» Tasks
1) Answer these questions from the passage on computer art below, one line each:
(a) Where were computer artists obliged to work in years past?
(b) From what interplay can the sense of the art arise?
(c) What is named as one possible organizing theme for computer art of the past several decades?
2) Decide whether each statement agrees with the passage on computer art below. Answer yes or no and quote the words that decide it.
(a) Art works can now be sent around the world electronically for almost no money.
(b) Manifestations of this art must be precious objects for collectors.
(c) The print may represent a process of collaboration.

New York is a good place to make art out of trash, donated 
materials, and abandoned equipment you can find on the streets.
Unlike in years past when computer artists were obliged to 
work in institutions with big budgets, it's now possible
to use machines other people throw out and to distribute 
art works around the world electronically for almost no money.

Manifestations of this art need not be precious objects for 
collectors, because the sense of the art can arise from a 
dynamic potential-- from interplay between the artist and 
remote visitors who change the work.

		http://artcontext.com/draw

Such interactive drawings stray outside the lineage of printing 
technologies, which serves as one possible organizing theme for 
computer art of the past several decades.  Hard-copy output may 
be only a reductive translation when it refers to elaborate programmatic
structures that reveal their natures through a series of observations
and manipulations.  Nevertheless the print may represent a process of 
collaboration, and it may afford a glimpse of an encoded formalism that 
embodies values (as do all technologies and languages).

» Stored data
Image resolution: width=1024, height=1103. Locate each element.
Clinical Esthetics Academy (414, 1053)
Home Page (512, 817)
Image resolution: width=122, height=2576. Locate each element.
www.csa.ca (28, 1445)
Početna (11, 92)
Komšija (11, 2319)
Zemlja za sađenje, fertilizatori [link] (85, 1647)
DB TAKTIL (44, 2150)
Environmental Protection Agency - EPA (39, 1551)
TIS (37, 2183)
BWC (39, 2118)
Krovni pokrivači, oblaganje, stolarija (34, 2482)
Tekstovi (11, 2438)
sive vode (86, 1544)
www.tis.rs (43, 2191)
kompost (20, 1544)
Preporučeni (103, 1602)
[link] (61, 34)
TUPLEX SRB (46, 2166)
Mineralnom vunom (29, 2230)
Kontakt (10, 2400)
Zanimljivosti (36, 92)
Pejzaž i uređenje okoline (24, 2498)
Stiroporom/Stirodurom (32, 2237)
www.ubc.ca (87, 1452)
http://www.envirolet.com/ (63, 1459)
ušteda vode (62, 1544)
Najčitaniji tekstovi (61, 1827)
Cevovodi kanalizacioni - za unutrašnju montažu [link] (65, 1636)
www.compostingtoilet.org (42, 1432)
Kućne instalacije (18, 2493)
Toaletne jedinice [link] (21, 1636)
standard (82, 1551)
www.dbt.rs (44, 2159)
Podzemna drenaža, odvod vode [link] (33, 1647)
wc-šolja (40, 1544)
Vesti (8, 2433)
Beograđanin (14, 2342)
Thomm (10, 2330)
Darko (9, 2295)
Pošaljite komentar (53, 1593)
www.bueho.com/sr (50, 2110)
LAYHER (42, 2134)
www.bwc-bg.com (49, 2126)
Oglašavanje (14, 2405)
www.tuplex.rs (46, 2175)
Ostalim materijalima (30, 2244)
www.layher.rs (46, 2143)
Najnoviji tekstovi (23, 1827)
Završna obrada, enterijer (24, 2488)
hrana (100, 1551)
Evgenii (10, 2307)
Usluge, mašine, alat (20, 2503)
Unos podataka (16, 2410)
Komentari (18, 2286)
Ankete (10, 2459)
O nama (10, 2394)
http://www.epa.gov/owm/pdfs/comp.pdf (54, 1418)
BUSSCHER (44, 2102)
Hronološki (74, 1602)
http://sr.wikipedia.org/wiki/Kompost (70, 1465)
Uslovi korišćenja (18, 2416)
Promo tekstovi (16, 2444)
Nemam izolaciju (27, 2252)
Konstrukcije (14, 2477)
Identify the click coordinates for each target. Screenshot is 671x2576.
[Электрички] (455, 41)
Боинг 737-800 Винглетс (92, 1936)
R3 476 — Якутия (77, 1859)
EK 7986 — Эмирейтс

» Answers per task
1)
(a) In institutions with big budgets.
(b) The interplay between the artist and remote visitors who change the work.
(c) The lineage of printing technologies.

2)
(a) Yes: "distribute art works around the world electronically for almost no money"
(b) No: "Manifestations of this art need not be precious objects for collectors"
(c) Yes: "the print may represent a process of collaboration"